Nas lágrimas de Pedrinho eu vejo muito do melhor que o futebol tem. O capitão do Pevidém, na flash interview do final do jogo da Taça, com o Benfica, mal conseguia articular as palavras, em choro emocionado, mas foi de uma clarividência absoluta para transmitir o que lhe ia na alma: o profundo orgulho por ter jogado aquele jogo. Não por um qualquer fascínio especial pelo Benfica numa atitude reverencial; não por admiração especial por qualquer jogador das águias; mas por um profundo orgulho de ser jogador do Pevidém, pelas suas gentes, por uma vila que foi tão grande quanto Lisboa.
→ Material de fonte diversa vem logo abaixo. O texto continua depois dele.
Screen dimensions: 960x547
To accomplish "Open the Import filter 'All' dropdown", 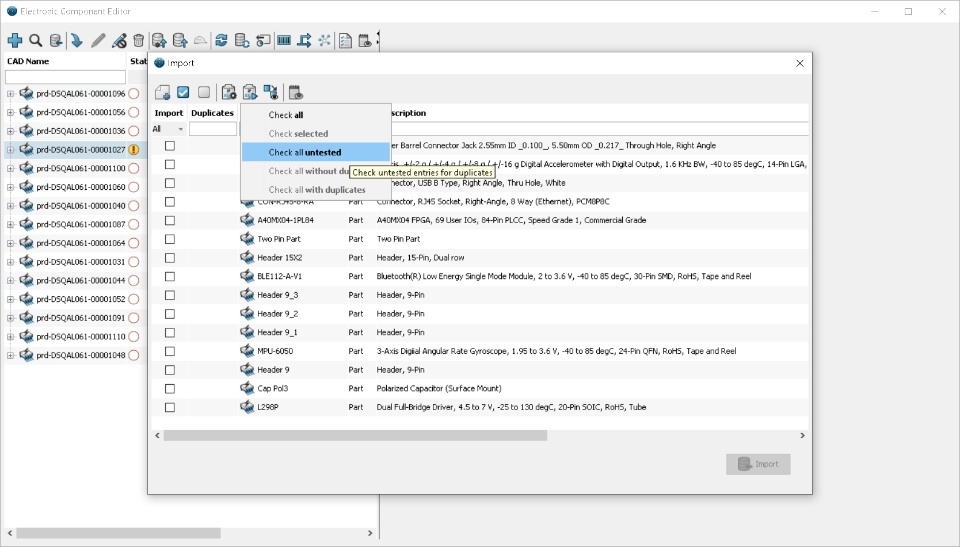I will 168,129.
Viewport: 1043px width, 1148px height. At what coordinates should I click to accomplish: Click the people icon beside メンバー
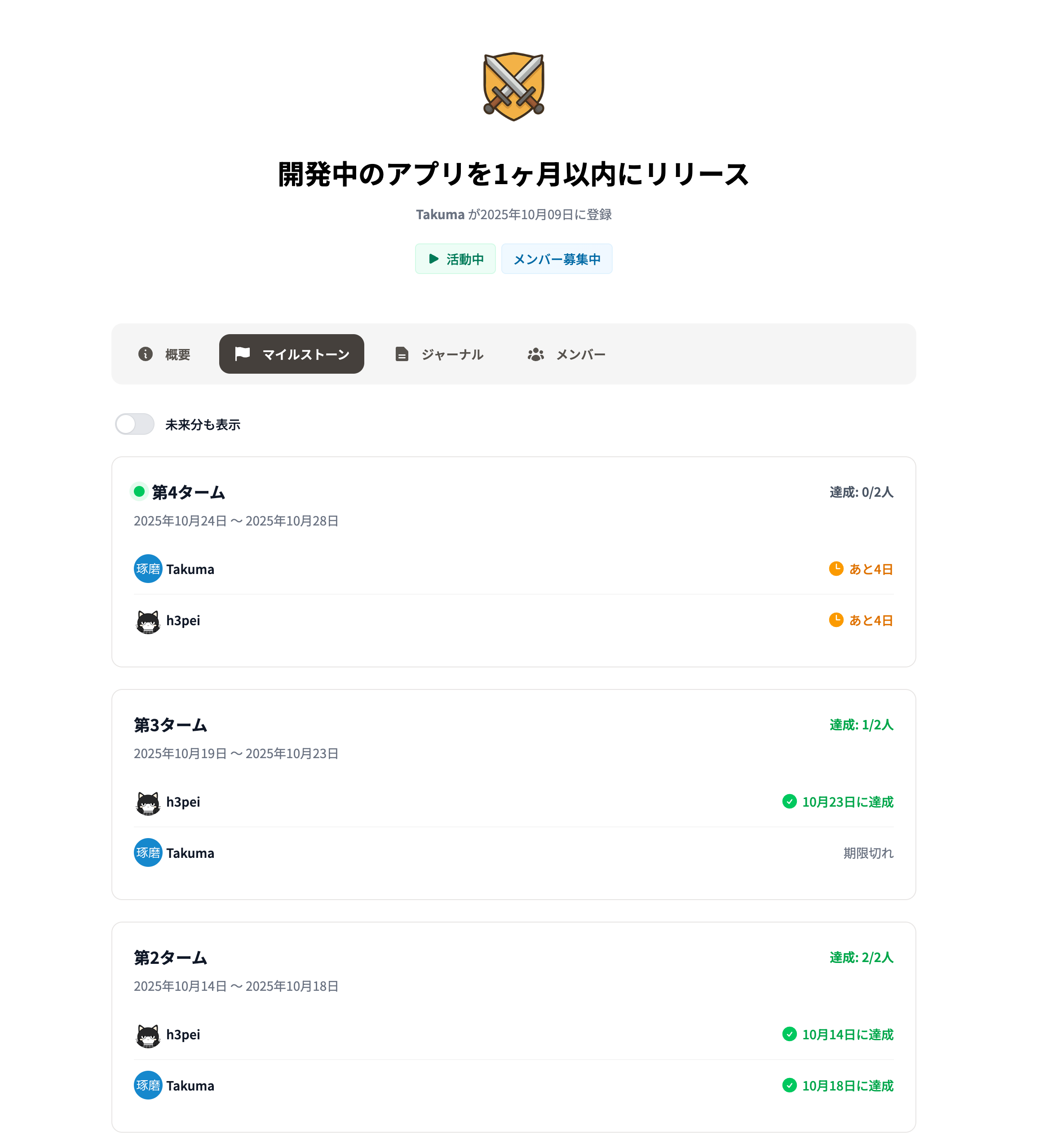click(x=535, y=354)
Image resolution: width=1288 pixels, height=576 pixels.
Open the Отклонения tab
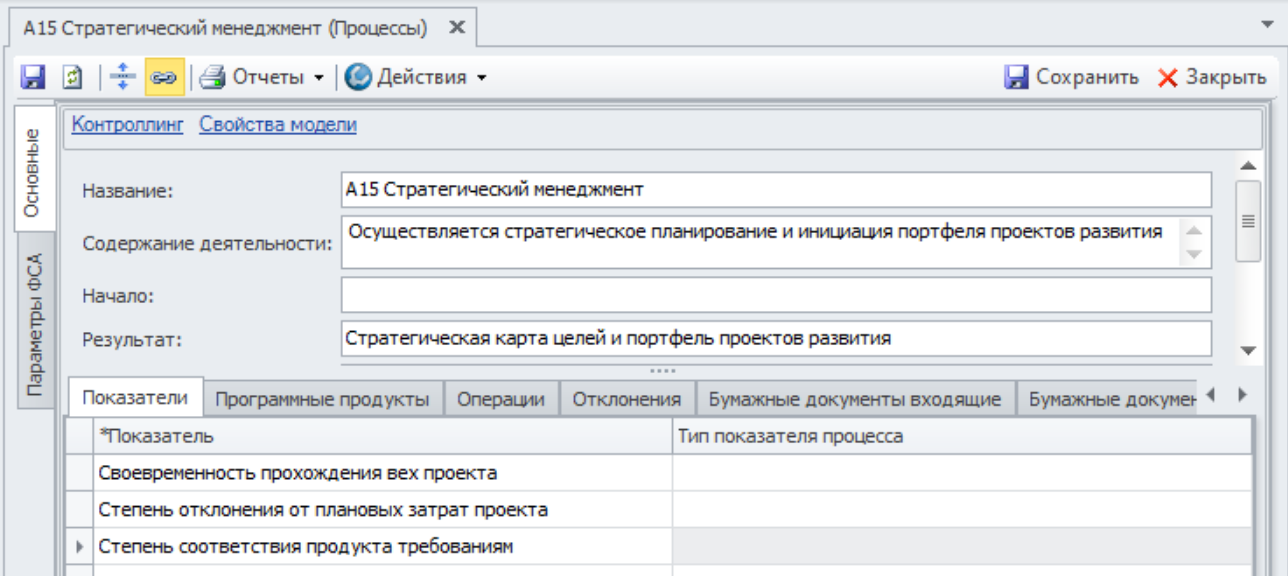(626, 399)
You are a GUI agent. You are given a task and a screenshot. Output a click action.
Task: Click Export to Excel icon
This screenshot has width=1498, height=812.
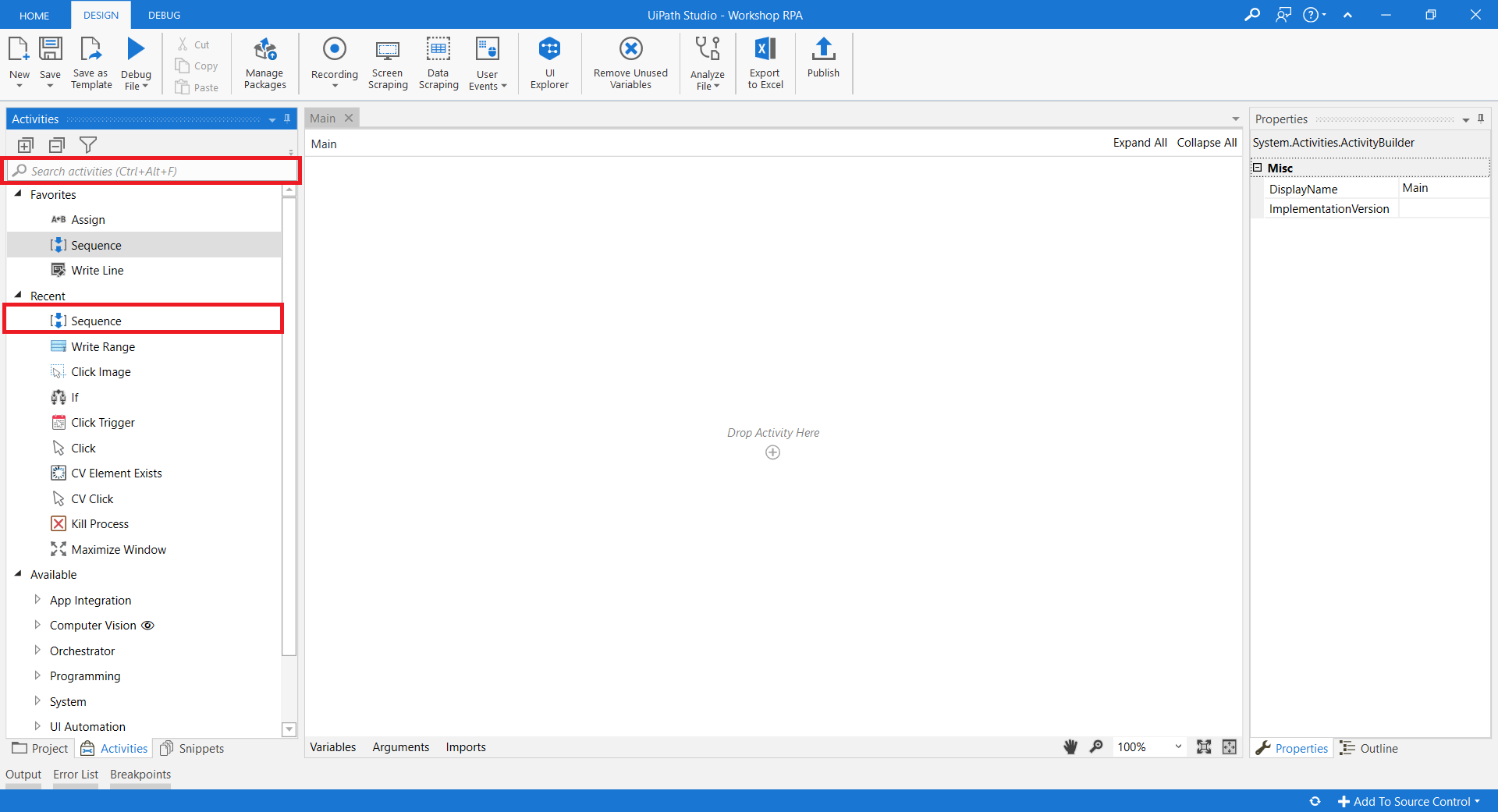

Depois das festas em honra de São Jorge, com Missa solene a 27 de abril, o jogo da Taça foi um segundo ponto alto de 2024, de uma certa maneira uma nova romaria identitária.

A Taça de Portugal é uma prova linda, autêntico serviço público que põe os portugueses a descobrir… Portugal. E é uma prova absolutamente democrática, não porque dá a todos as mesmas oportunidades – os mais fortes e ricos continuam a ser mais fortes e ricos – mas porque permite que todos se possam sentar à mesma mesa. Também por isso se chama prova rainha. E, à imagem de D. Isabel, tornando os jogos não numa luta de David contra Golias mas num permanente milagre das rosas.

A Taça de Portugal dá também a soberana oportunidade a jogadores que militam nessas divisões mediaticamente escondidas de, por uma vez que seja, sentirem o cheiro e o sabor dos grandes jogos e dos maiores palcos. Por uma vez que seja, o sapo pode transformar-se num formoso príncipe.

Pelo impacto social que estes jogos se podem revestir, em especial quando a relação de forças é desproporcional, os clubes grandes deveriam ser obrigados a usar sempre a melhor equipa. Uma forma de agradecerem aos adeptos a paixão com que alimentam a modalidade e de prestarem homenagem a todos os jogadores que sonham, ao iceberg da qual os clubes grandes são apenas a ponta. No fundo, até por responsabilidade social. Sabendo que esse respeito só se completa dando tudo em campo, sem qualquer ponta de condescendência que acabaria por ofender os jogadores adversários.

Talvez o menino Pedrinho, na formação do Vitória, em Guimarães, tenha sonhado com os maiores palcos do Mundo. Aos 33 anos, o capitão do Pevidém – depois da declaração de amor ao clube e um sentido e bonito agradecimento a outros capitães e jogadores que o antecederam e que mereciam ter jogado este jogo – desabafou: «Tive uma carreira que muitos apelidam de fracassada. Podia ter ido a outros patamares, mas fui feliz. Estou feliz e isso ninguém me tira».

Meu caro Pedrinho, como jogador podes não ter ido aos tais patamares que sonhaste e que o teu talento justificariam. Mas como homem atingiste um patamar que me faz admirar-te profundamente. Percebeste que a felicidade não está nos lugares onde nunca estiveste e gostarias de ter ido. Descobriste que a realização profissional depende apenas do que deste de ti em cada momento e em cada local. Depende da marca que continuas a deixar e de uma consciência plena de que, ao dares o melhor, com amor pelo que fazes e vontade de partilha com os outros, encontras dentro de ti o que muitos procuram noutros locais numa insana busca em lugares nenhuns. E aprendeste que o teu sucesso no Pevidém não se pode explicar sem a herança de todos quantos, no passado, contribuíram para o crescimento do clube que representas. 

A 24 de outubro de 1857 nascia o mais antigo clube de futebol do mundo, o Sheffield Football Club, de Dronvield, Inglaterra. Clube desde sempre amador e que festeja hoje 167 anos em atividade, competindo nas divisões regionais de Inglaterra. Em 2004 recebeu da FIFA a Ordem de Mérito, galardão atribuído a apenas mais um clube: Real Madrid, o melhor clube do Século XX. No universo imenso que separa os dois clubes encontramos a essência do futebol.

Separados por 167 anos, o que têm em comum os jogadores Nathaniel Creswick e William Prest, fundadores do Sheffield FC, e Pedrinho, capitão do Pevidém? A paixão pelo futebol. Pura paixão.

Relendo o texto, decido agora que quero mudar o início: nas lágrimas de Pedrinho eu vejo muito do melhor que a vida tem.